Mais en marge du rejet pavlovien du rapprochement entre Israël et les EAI, considéré comme une percée diplomatique imposée par Trump, on a pu entendre des réactions moins enflammées. « Le peuple émirien est notre peuple. Le drapeau des EAU est un drapeau arabe. Notre rejet de la normalisation n’affecte pas le respect envers nos peuples dans les EAU et en Palestine », a nuancé quelques jours plus tard le Premier ministre palestinien, le Dr Mohammad Shtayyeh.

De là à dire que l’Autorité palestinienne a réagi de manière excessive, voire rétrograde, il y a un pas que l’universitaire et activiste palestinien, Mohammed Dajani, âgé de 74 ans, n’a pas hésité à franchir. « Au lieu de diaboliser cet accord de normalisation, nos dirigeants devraient se demander comment transformer le citron en limonade, et envisager ce rapprochement comme une opportunité pour favoriser la paix », a fait valoir en début de semaine le fondateur de Wasatia, un mouvement d’islam modéré né en 2007, et faisant la part belle au pluralisme, à la démocratie ainsi qu’à la justice.

Cet intellectuel et homme de dialogue est d’autant plus convaincu que les Palestiniens peuvent tirer des bénéfices de cet accord sur le long terme, qu’un processus de paix doit selon lui se faire en deux étapes : le premier niveau passe par l’établissement d’une relation de gouvernement à gouvernement, tandis que le second niveau intervient de peuple à peuple. « Autant dire que nous assistons à un pas en avant vers la réconciliation. Il est important que davantage de pays arabes soient impliqués dans un processus de paix ».

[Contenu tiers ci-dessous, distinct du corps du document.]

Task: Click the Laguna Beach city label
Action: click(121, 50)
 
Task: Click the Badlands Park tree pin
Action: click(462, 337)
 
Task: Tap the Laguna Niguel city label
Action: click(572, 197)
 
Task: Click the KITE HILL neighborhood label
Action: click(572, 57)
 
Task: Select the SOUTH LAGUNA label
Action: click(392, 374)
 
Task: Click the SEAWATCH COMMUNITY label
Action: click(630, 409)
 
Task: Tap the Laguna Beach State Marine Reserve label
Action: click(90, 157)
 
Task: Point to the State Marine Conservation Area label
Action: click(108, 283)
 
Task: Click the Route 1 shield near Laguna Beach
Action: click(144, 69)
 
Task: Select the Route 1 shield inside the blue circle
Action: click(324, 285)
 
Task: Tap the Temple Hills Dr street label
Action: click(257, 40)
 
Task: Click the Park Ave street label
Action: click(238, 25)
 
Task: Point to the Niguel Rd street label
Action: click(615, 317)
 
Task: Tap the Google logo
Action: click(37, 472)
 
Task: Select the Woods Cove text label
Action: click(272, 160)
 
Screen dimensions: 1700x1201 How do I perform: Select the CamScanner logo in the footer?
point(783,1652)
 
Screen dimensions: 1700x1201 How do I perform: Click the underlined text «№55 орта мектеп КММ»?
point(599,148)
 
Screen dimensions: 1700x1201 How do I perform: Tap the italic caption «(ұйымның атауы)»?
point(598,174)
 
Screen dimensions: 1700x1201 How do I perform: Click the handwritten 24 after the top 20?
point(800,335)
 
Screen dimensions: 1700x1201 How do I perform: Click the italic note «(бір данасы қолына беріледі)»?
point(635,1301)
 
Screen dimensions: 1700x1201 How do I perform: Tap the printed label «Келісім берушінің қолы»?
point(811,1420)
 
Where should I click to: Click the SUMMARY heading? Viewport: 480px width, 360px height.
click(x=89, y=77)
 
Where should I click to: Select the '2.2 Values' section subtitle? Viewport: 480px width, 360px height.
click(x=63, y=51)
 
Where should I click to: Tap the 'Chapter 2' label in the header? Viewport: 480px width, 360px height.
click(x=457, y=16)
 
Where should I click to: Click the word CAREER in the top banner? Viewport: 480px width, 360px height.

Issu d’une famille musulmane de la haute bourgeoisie de Jérusalem, Mohammed Dajani n’a jamais eu peur de faire entendre sa voix détonante. Ce professeur de sciences politiques, avait déjà défrayé la chronique en 2014, lorsqu’il avait conduit à Auschwitz une délégation d’étudiants de l’Université Al Quds (basée à Jérusalem-Est), dont il dirigeait l’Institut d’études américaines. Une initiative sans précédent qui lui a valu de perdre son poste et de recevoir des menaces de mort.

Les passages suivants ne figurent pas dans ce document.